Q - Deuxième axe de la présidence française et Alain le donnait, il y a quelques instants, c'est la puissance ; la puissance de l'Europe qui passe notamment par la souveraineté numérique, vous venez de l'évoquer ; ça passe aussi par la défense, une défense commune. On en est loin, aujourd'hui, même s'il y a eu plusieurs tentatives ces dernières années, parfois à l'initiative de la France.

(...)

Q - La défense est l'un des dossiers, donc, de la présidence française. Quel est l'objectif ? C'est de construire une armée européenne ? Enfin une force d'intervention comme celle qui a pu manquer à Kaboul lors de l'évacuation des étrangers, des Français notamment, qui ont fui devant l'avancée des Talibans ?

R - Oui, à terme, oui, je crois que c'est un des objectifs mais je veux quand même être un peu plus positif, parce qu'il faut voir d'où on vient, et on parle d'un sujet qui touche aux compétences historiques essentielles de l'Etat, de l'Etat-Nation en particulier : les armées, la défense. La défense européenne, c'était une impossibilité absolue depuis les années 50. Et aujourd'hui, on met un certain nombre de pierres sur ce chemin qui sera encore long mais qui a progressé comme jamais dans les cinq dernières années on ne l'avait connu dans les décennies précédentes, jamais.
==========
CONSIGNES —
a. Depuis quelle période la défense européenne était-elle une impossibilité absolue, selon le texte extrait ?
b. Dites si chacune des affirmations suivantes concorde avec le texte extrait, en répondant par oui ou non et en citant les mots décisifs du texte : (i) la défense figure parmi les dossiers de la présidence française ; (ii) la France n'a jamais été à l'origine d'une tentative de défense commune ; (iii) le chemin vers la défense européenne est présenté comme court.
==========
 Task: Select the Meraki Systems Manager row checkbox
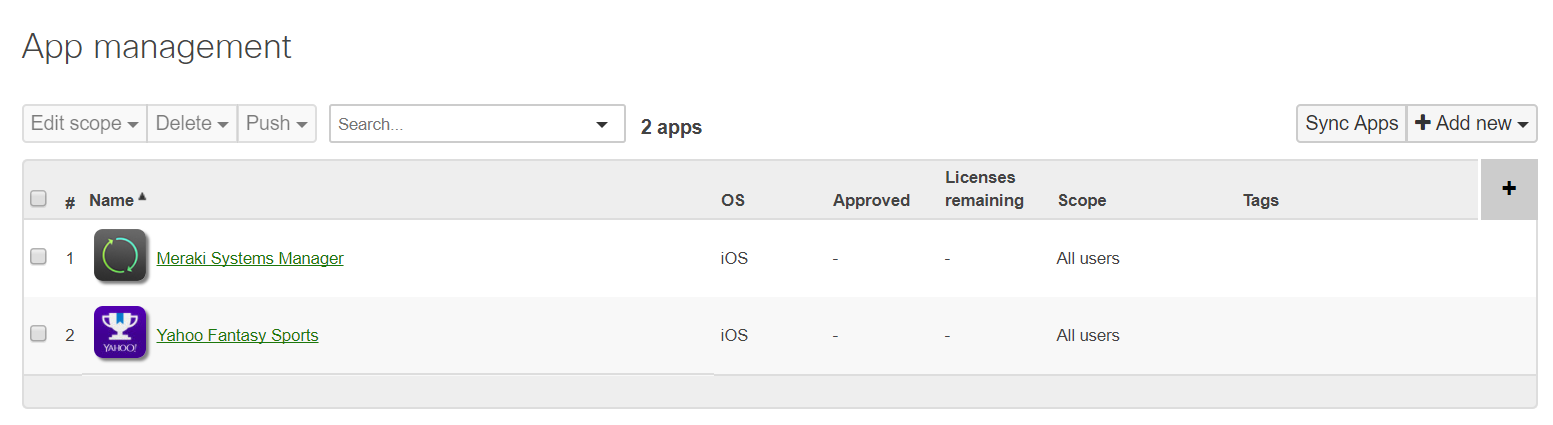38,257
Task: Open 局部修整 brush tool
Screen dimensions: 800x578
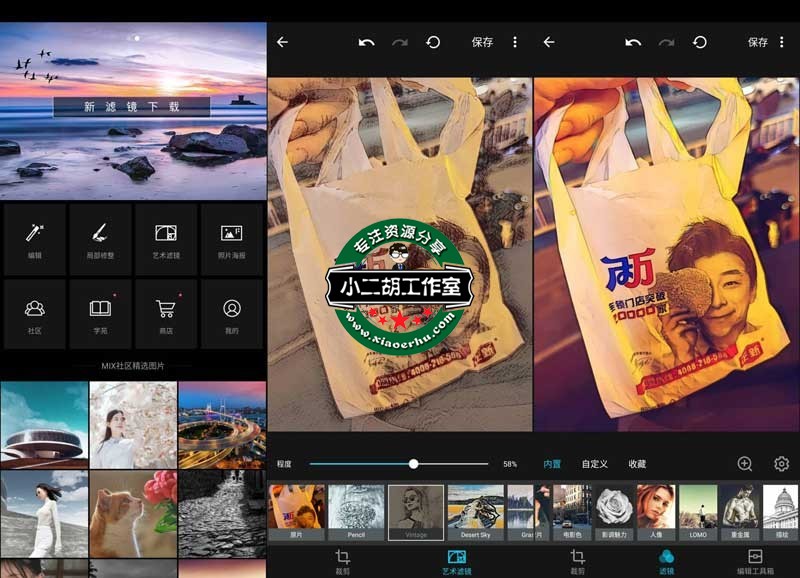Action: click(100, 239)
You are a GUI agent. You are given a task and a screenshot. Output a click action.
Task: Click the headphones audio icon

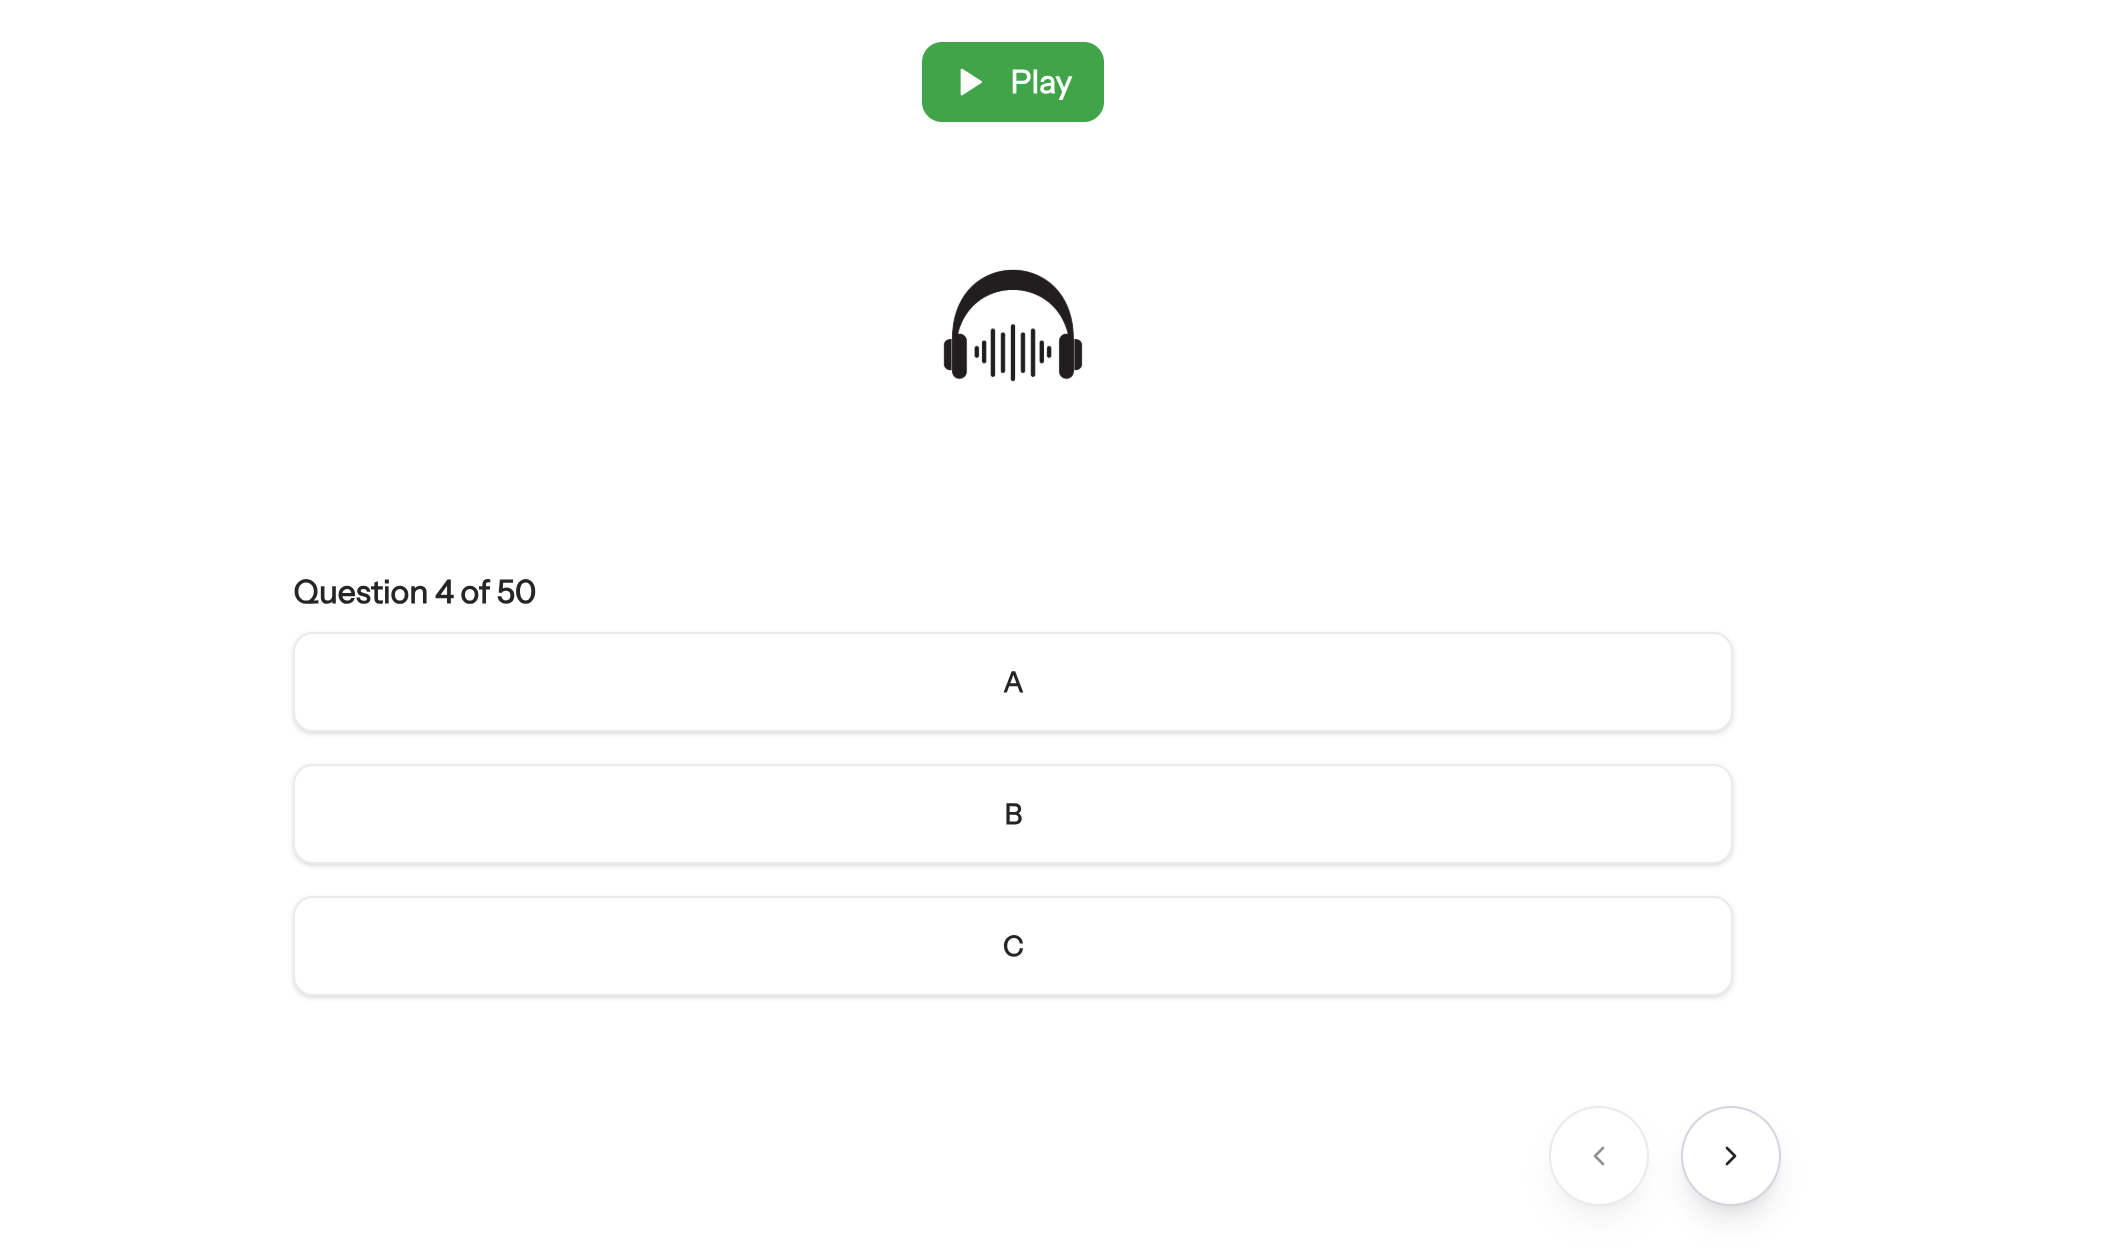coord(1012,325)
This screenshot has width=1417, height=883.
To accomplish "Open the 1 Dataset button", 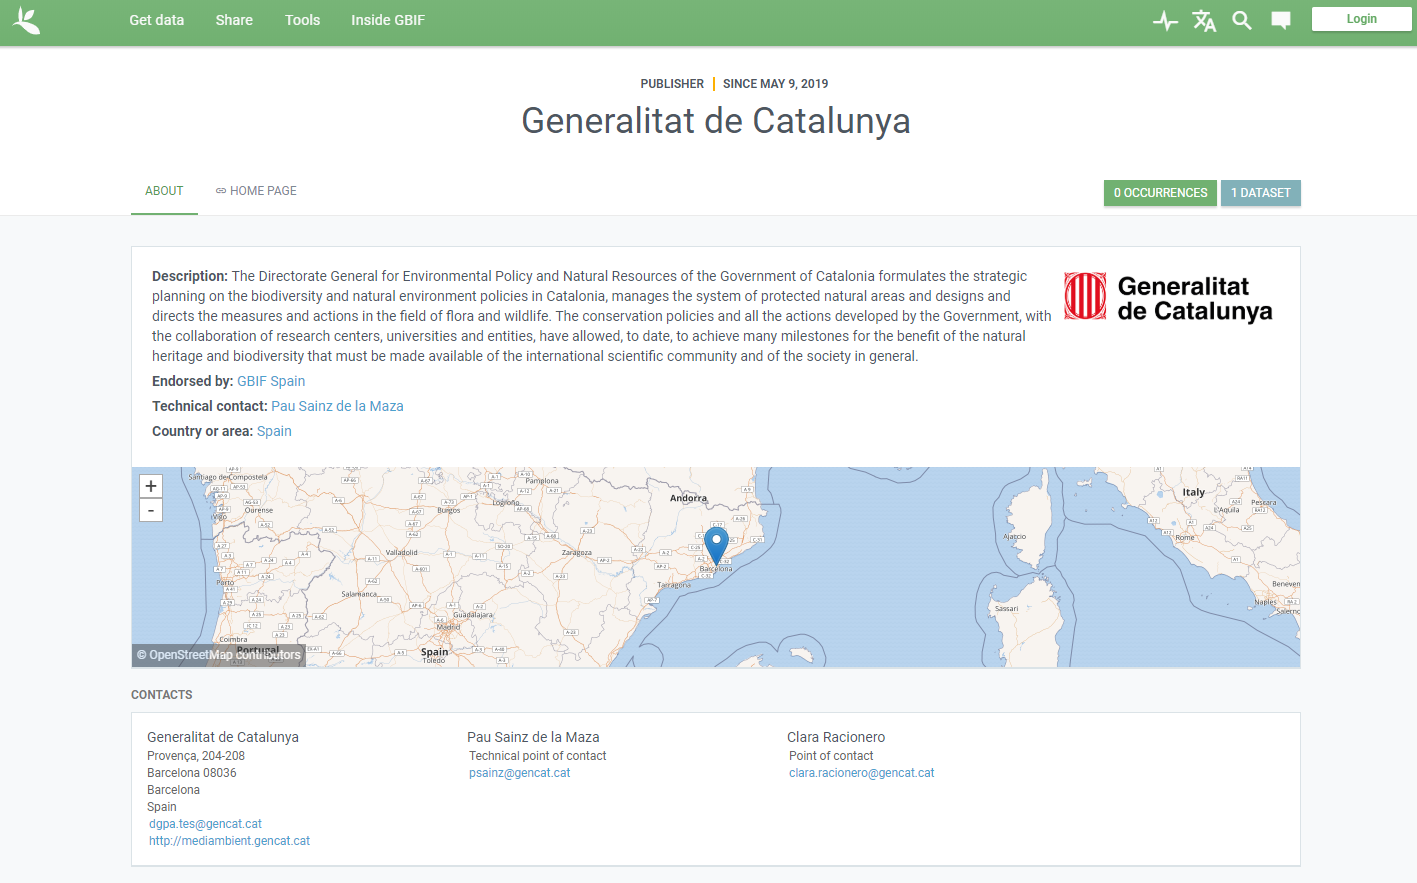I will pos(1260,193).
==========
RÉPONSES —
a. Depuis les années 50.

b.
(i) Oui : « La défense est l'un des dossiers, donc, de la présidence française. »
(ii) Non : « parfois à l'initiative de la France »
(iii) Non : « ce chemin qui sera encore long »